Wow, Matt Lauer was just fired from NBC for “inappropriate sexual behavior in the workplace.” But when will the top executives at NBC & Comcast be fired for putting out so much Fake News. Check out Andy Lack’s past!

According to the New York Times, a memo from the president of NBC News stated the detailed complaint from the woman was a clear violation of the company’s standards.

“On Monday night, we received a detailed complaint from a colleague about inappropriate sexual behavior in the workplace by Matt Lauer,” Andrew Lack, the NBC News president, said in the memo.

He said the allegation against Mr. Lauer “represented, after serious review, a clear violation of our company’s standards. As a result, we’ve decided to terminate his employment.”

Matt Lauer, 59, was named a co-anchor of “Today” in January 1997. He co-anchored NBC’s coverage of the September 11, 2001 terrorist attacks and other historic news events.

His contract calls for him to be paid tens of millions a year, and runs through 2018.

CNN reports…

The “Today” show is one of the most popular and most profitable franchises on American television. Lauer was the cornerstone of the program for two decades.

So his sudden ouster came as a shock to viewers — but not as a complete surprise to his “Today” show colleagues. They knew that multiple news outlets were investigating Lauer’s off-camera conduct.

One of those outlets, The New York Times, was in touch with an accuser who then met with NBC lawyers and human resources officials on Monday evening.

The accuser’s attorney, Ari Wilkenfeld, said in a statement that he and his client met with representatives from NBC’s human resources and legal department on Monday at 6 p.m.

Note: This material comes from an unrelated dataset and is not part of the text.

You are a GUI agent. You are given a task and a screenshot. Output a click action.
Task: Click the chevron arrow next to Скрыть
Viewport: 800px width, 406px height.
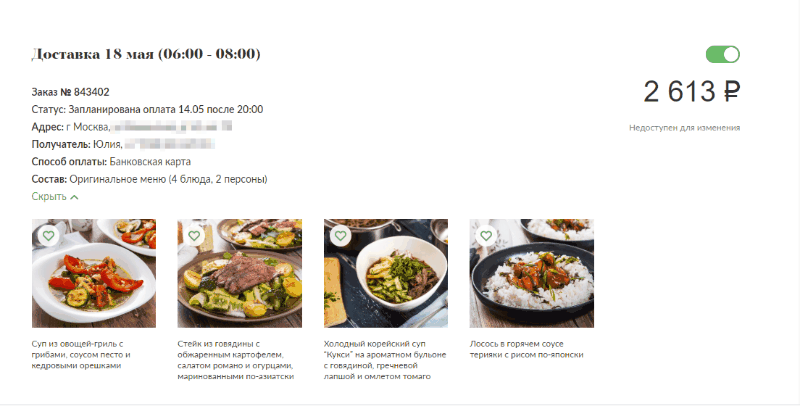click(x=74, y=197)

“Over the course of several hours, my client detailed egregious acts of sexual harassment and misconduct by Mr. Lauer. In fewer than than 35 hours, NBC investigated and removed Mr. Lauer,” Wilkenfeld said. “Our impression at this point is that NBC acted quickly and responsibly, as all companies should when confronted with credible allegations about sexual misconduct in the workplace. It is our hope that NBC will continue to do what it can to repair the damage done to my client—their employee—and any other women who may come forward. While I am impressed by NBC’s response to date, I am awed by the courage my client showed to be the first to raise a complaint and to do so without making any demands other than asking the company do the right thing. This is how the system should work.”

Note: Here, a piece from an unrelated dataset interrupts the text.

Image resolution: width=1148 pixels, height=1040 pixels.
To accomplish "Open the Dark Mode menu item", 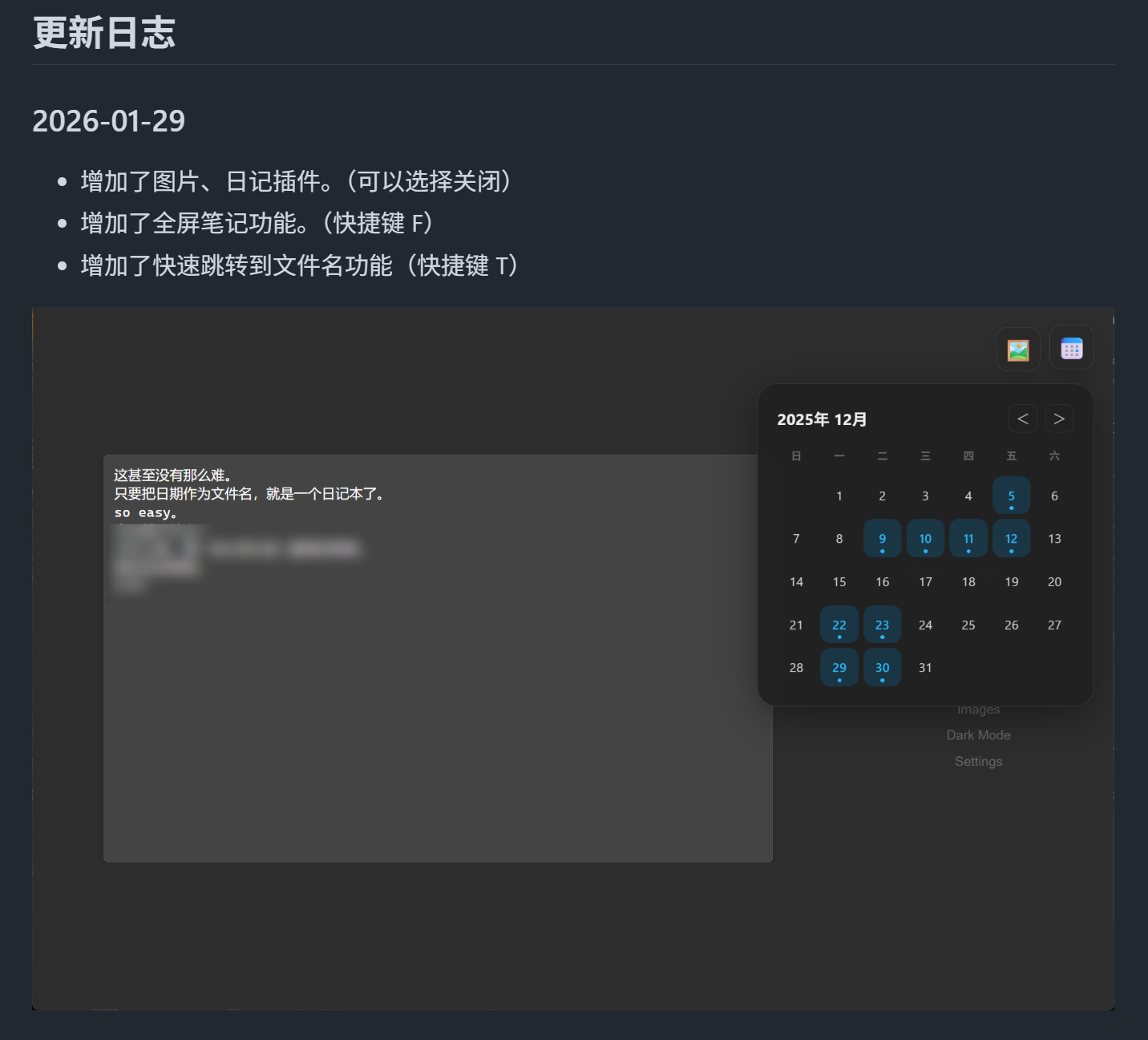I will (978, 735).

An investigation ensued on Tuesday. A decision was made to terminate his employment on Tuesday evening — a swift turnaround time.

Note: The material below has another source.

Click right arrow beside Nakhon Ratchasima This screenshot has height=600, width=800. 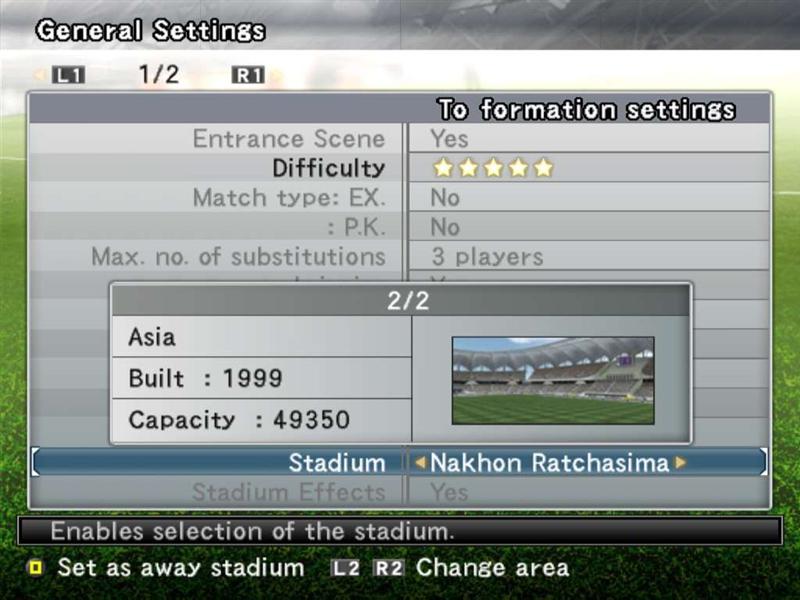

NBC News chairman Andrew Lack, a close friend of Lauer’s, called and talked with him, according to a source with knowledge of the process.

Lack told staffers on Wednesday morning that Lauer was accepting of the decision and expressed remorse, the source said.

The details of the woman’s complaint have not been made public. But Lack said in a memo to staff that “it represented, after serious review, a clear violation of our company’s standards.”

The source said the woman alleged that the inappropriate behavior occurred while Lauer was in Russia covering the Winter Olympics in 2014.

An NBC News spokeswoman declined to comment.

Lack’s memo said it was the first complaint lodged against Lauer in his career at the network. But it also said “we were also presented with reason to believe this may not have been an isolated incident.”

Indeed, Lack and other NBC News executives have known for weeks that The Times and Variety magazine were working on investigations into Lauer’s behavior.

Variety’s New York bureau chief Ramin Setoodeh said on Twitter that he and his colleague Elizabeth Wagmeister have been doing reporting “about serious sexual harassment allegations against Lauer” for two months.

“NBC was aware” of the reporting, Wagmeister tweeted. “There are multiple women we’ve spoken to with far-ranging accusations against Lauer. The power of journalism has never been more evident with this cultural change.”